(Stored data)
▼

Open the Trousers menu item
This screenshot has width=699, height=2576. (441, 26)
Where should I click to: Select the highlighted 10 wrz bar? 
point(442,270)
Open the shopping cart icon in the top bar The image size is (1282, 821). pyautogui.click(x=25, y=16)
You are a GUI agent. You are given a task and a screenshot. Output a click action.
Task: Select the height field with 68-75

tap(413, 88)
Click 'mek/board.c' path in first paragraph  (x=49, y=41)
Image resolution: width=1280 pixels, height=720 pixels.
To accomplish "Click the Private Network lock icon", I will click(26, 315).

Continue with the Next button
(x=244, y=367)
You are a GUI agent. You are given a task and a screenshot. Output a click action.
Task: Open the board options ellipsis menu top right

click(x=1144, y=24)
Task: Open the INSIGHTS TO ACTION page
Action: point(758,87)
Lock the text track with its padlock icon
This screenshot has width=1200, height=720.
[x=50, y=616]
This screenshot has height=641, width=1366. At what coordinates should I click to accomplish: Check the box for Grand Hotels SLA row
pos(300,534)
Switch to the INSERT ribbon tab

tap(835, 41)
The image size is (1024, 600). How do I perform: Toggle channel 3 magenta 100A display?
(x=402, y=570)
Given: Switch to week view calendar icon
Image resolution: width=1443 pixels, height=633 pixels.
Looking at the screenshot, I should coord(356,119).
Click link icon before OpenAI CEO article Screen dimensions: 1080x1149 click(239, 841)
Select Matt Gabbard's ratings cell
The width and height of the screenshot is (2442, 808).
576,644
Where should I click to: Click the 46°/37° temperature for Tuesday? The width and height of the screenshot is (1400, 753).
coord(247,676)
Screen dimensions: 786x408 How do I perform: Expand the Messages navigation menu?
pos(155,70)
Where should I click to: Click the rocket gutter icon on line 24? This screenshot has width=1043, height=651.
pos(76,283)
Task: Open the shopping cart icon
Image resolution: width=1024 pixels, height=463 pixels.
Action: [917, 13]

▲

▶ What to do: Set the lines down exactly as they stand, beginning at the one that contains "Image resolution: width=1443" and stopping after the last line of the entries above.

▶ Response area:
Image resolution: width=1443 pixels, height=633 pixels.
Looking at the screenshot, I should coord(356,119).
Click link icon before OpenAI CEO article Screen dimensions: 1080x1149 click(239, 841)
Select Matt Gabbard's ratings cell
The width and height of the screenshot is (2442, 808).
576,644
Where should I click to: Click the 46°/37° temperature for Tuesday? The width and height of the screenshot is (1400, 753).
coord(247,676)
Screen dimensions: 786x408 How do I perform: Expand the Messages navigation menu?
pos(155,70)
Where should I click to: Click the rocket gutter icon on line 24? This screenshot has width=1043, height=651.
pos(76,283)
Task: Open the shopping cart icon
Image resolution: width=1024 pixels, height=463 pixels.
Action: [917, 13]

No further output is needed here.